ONE of Ireland’s musical institutions looks set to celebrate its second decade in the sun this month in one of the cultural homelands of the island, whilst award season heats up and the Sound Of Belfast Festival is under way in the North.
Other Voices has long served as a sort of cultural flashpoint for Ireland. Since its inception back in the early 2000s in the town of Dingle, its influence and performances have spread all over the world. With cities such as Belfast, London, Berlin, New York and more under their belt and alumni such as Snow Patrol, Hozier, Elbow, Jose Gonzales and more, the festival and its subsequent broadcasts have become one of Ireland’s greatest cultural exports. So when news broke earlier this week about a return to Dingle for the twentieth anniversary, naturally all of our hairs stood on end.

Lineup details came quick and fast, with the likes of Kay Young, Fontaines D.C., John Grant, Gemma Dunleavy and Derry’s own Our Krypton Son the first announced off the block.
Founder and curator Philip King said:  “We’re thrilled to welcome live audiences back to Dingle, that uplifting engagement between audience and artists is really at the heart of the live experience. We have some of the most brilliant musicians in the world making the pilgrimage to West Kerry and we have a gathering up of the new voices and artists who have written the emotional soundtrack to the Ireland of 2021.”
Staying down south with the news, we were also treated to the announcement of the RTÉ Folk Awards. The shortlist awards, such as Best Original Track, Traditional Track, Folk Singer, Instrumentalist, Album and more, were made public this week and features artists from all walks of careers and lives. Favourites such as Mick Flannery, Susan O’Neil, Villagers and Ye Vagabonds are expected to sweep the ceremony, but still in the races is ‘Taking The Wheel’, a collaborative track between Joshua Burnside and Laura Quirke that serves as the North’s only representation at the ceremony on the 16th of the month. Fingers crossed for the underdogs taking a swipe at recognition.
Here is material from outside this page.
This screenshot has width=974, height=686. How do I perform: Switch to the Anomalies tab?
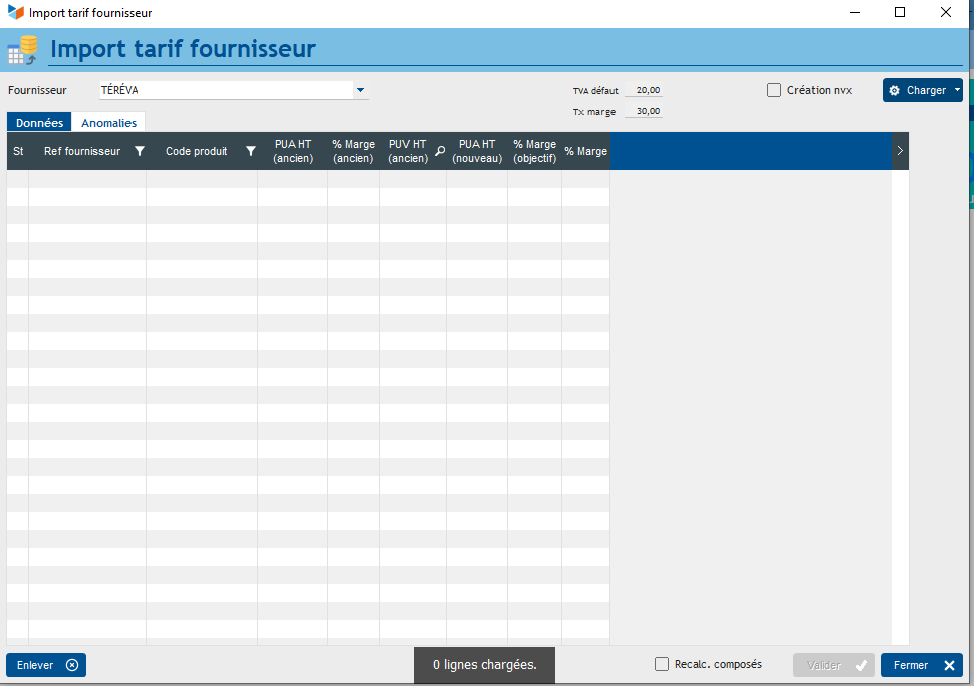click(x=109, y=123)
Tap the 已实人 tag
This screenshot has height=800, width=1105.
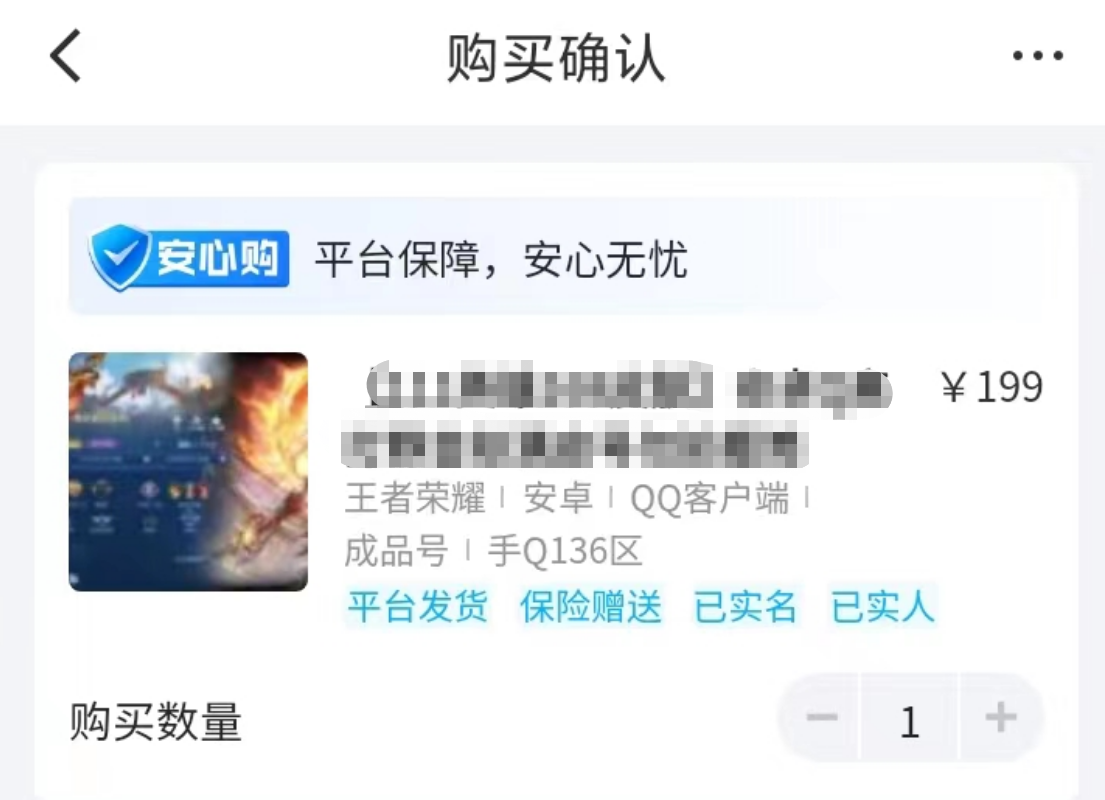click(x=882, y=607)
Big Daisy are one of Belfast’s most exciting new bands and their new single is insanely listenable

Big Daisy are one of Belfast’s most exciting new bands and their new single is insanely listenable

The Sound Of Belfast festival has got off to a riotous start. Opening events such as the sold-out headline show from Dark Tropics and performances from Reevah, Laytha, Hex Hue and Travi The Native in the Black Box, a sold-out Telegraph Building show from Kneecap and Rebekah Fitch wowing crowds at Limelight 2 have seen festivities hit the ground running. Coming up this week we’ve got the likes of the Yeo Magazine launch in the Ulster Sports Club, Bicep’s two-day takeover of the Telegraph Building and the Scratch My Progress showcase in the Oh Yeah centre. A full schedule and programme are available from the festival website online.
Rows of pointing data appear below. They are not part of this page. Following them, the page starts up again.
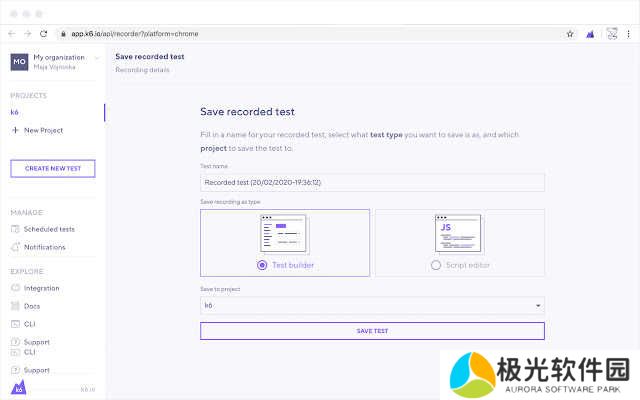Open the k6 project in sidebar
This screenshot has height=400, width=640.
(x=15, y=112)
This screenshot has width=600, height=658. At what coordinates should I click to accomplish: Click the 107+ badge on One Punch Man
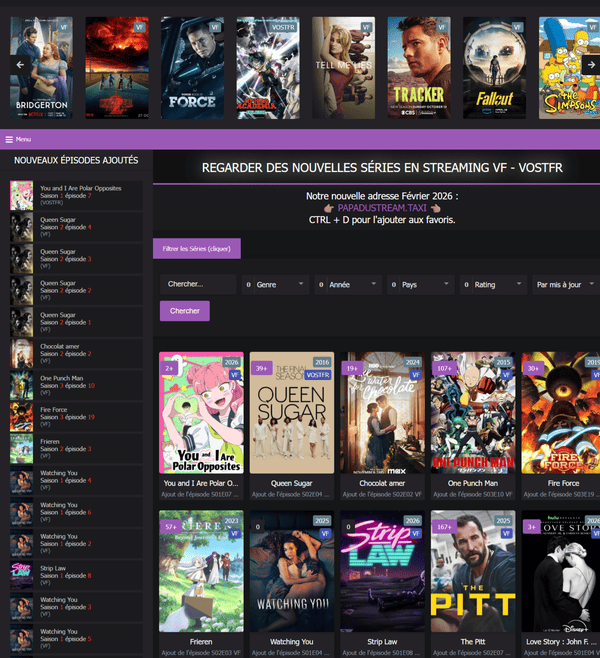tap(445, 367)
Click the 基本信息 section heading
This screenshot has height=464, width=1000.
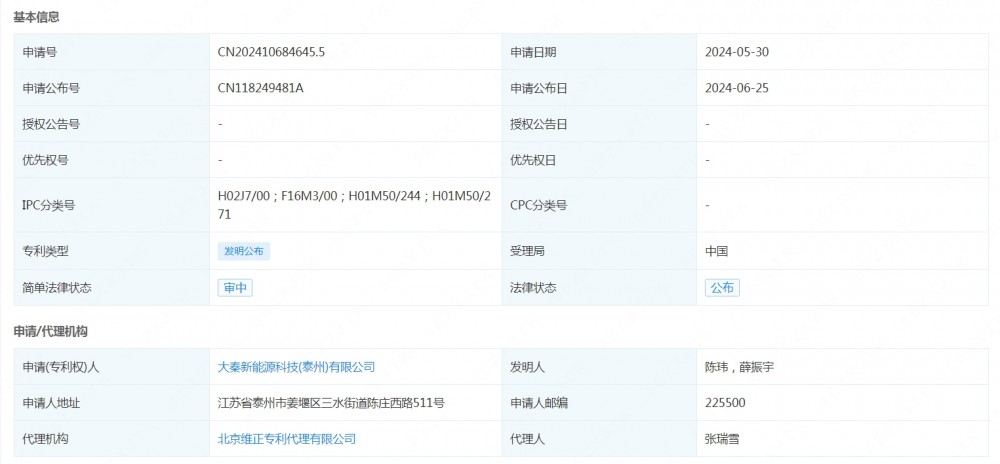(x=36, y=16)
And as always, we like to end the column by celebrating some of the best independent releases from Irish artists over the last week. You can catch his headline performance at this year’s SOBF, so check out the new track from Travi The Native. ‘Shambles’ combines alt-pop vocals with soul melodies for  a dance-floor filler reminiscent of early 70s pop music. A specialist in low key hooks, this is one of the better releases of his career.
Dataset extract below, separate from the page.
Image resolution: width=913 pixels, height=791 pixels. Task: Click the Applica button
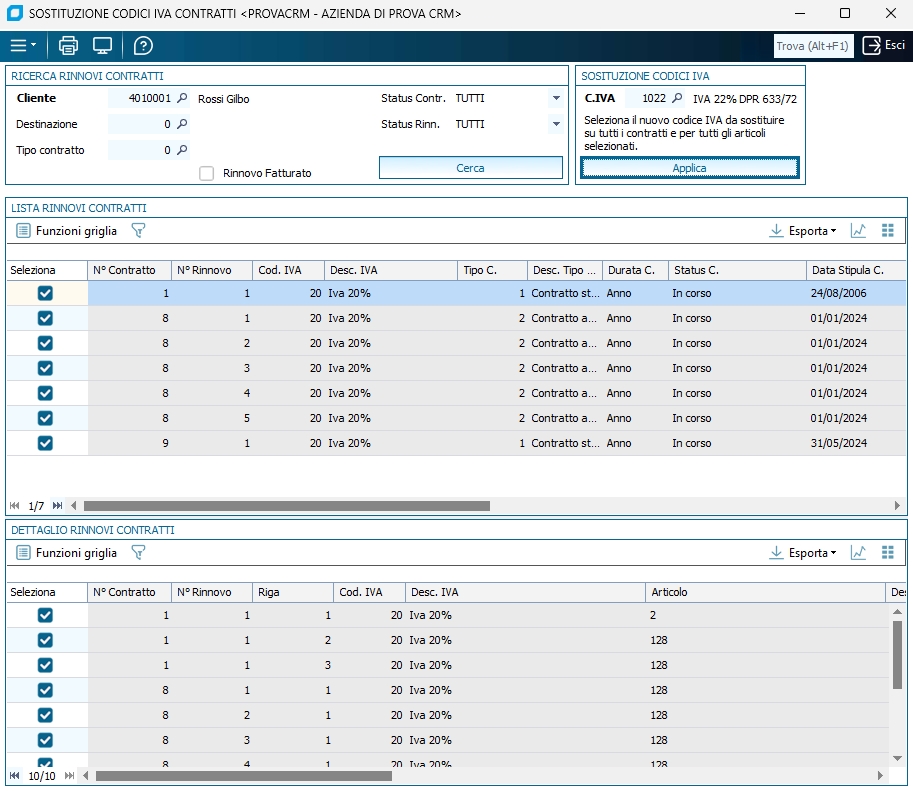(x=689, y=168)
Also worthy of your full attention is the dreamy space-pop of Big Daisy and their  new single ‘Without Dreams’. One of Belfast's best new bands, they’ve made a name for themselves with their new take on modern guitar music and interesting record production.
There's a post-rock element in their usage of expansive guitar riffs on ‘Without Dreams’, but it's still quite compact, digestible and – most importantly – insanely listenable.